À noite, de volta Santana do Ipanema, foi ao Bar Alto da Fé, precisava meditar. Era dessas noites quentes, prazenteiras e a magnitude do manto negro celestial rendado de estrela, pedia-lhe que cantasse. E pôs-se a cantar, pra seu amado Pedro, que o acompanhava ao som plangente de violão.

“De noite em rondo a cidade a te procurar
E sem encontrar..."

Contou a Pedro o que sucedera em Poço das Trincheiras. Disse que descobriu o dom das visagens ainda criança. Foi num natal, ao consultar o relógio de algibeira, seu avô despertou sua atenção, de menino de oito anos de idade, e o permitiu que manuseasse a máquina de medir tempo. Ao tocá-lo fez a primeira premonição:

-Mamãe vovô vai morrer no seu aniversário, ano que vem!
Ficaram todos, inicialmente perplexo com a afirmação, depois consideraram uma bobagem. Coisa que criança diz, sem que se deva dar créditos. Não quiseram aceitar, mas aconteceu. Exatamente como previu. Pedro ouvia tudo muito sério. Opinião nenhuma emitiu. Mesmo assim, nada falar já é opinião. Causava certa inquietude, que ia virando irritação em Jota Érre. Pensava que talvez não acreditasse em uma só palavra do que dissera. Não tinha como provar. Talvez tivesse. Aguardaria uma oportunidade.

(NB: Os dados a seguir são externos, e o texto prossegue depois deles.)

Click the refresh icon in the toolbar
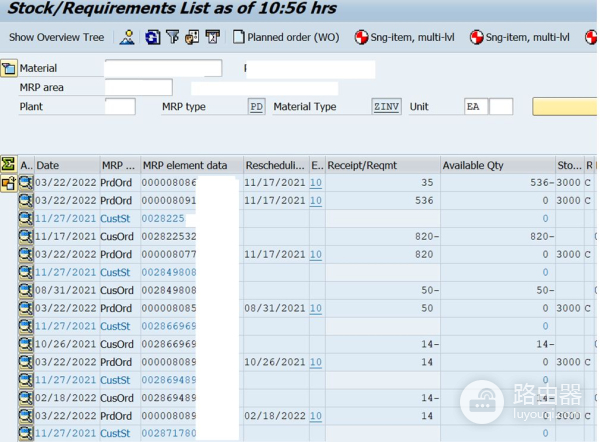Viewport: 600px width, 442px height. (152, 38)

Pedro trabalhava de secretário pra paróquia de Senhora Santana, às vezes fazia vez de chofer do pároco. No domingo viajaria com o padre pelo interior do município. Naquela noite Jota Érre levou o oratório para área de serviço, e dedicou-se ao trabalho de restauração, só parando quando concluiu. Já era mais de duas da manhã quando findou a obra. Depois de um banho revigorante, que lhes devolveu as energias, tomou uma taça de vinho. Andou pela casa em silêncio, fumando um cigarro. Pedro encontrava-se deitado no sofá. Ao ver o rapaz dormindo, aquele corpo escultural, seminu, estendido, sobre a luz tenra do abajur Jota Érre pôs-se a acariciá-lo, isso o fez desperto. E ali mesmo se amaram. Ao amanhecer Pedro tentou sair de fininho pra não ser percebido, mas Jota Érre já estava acordado, de onde se encontrava deitado disse-lhe:

-Enquanto trabalhava no oratório do padre esta madrugada eu tive uma visão. Uma tempestade muito forte vai cair esta tarde quando vocês estiverem na comunidade de Olho D'água do Amaro. Não tentem voltar pela ponte de tábuas do Serrote dos Franças, ela vai ser arrastada pela enxurrada.

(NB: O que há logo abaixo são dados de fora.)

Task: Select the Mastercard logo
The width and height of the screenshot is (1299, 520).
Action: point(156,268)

-Mas está uma manhã tão linda! Veja, nem parece que vai chover!

Pedro e o padre foram pra seu destino. E nem bem o pároco encerrou a missa campal, rezada na comunidade Batatal tendo presente toda circunvizinhança. E um vento forte sacudiu um monte de cisco e poeira no altar improvisado de linhos brancos. De um céu cheio de nuvens cinzas e pesadas, roncaram os trovões. Antecedidos de raios que estalavam prateando as veredas. Pardais, garças e andorinhas, as aves todas do céu já havia se recolhido a abrigos. Choveu, choveu torrencialmente. E era verão.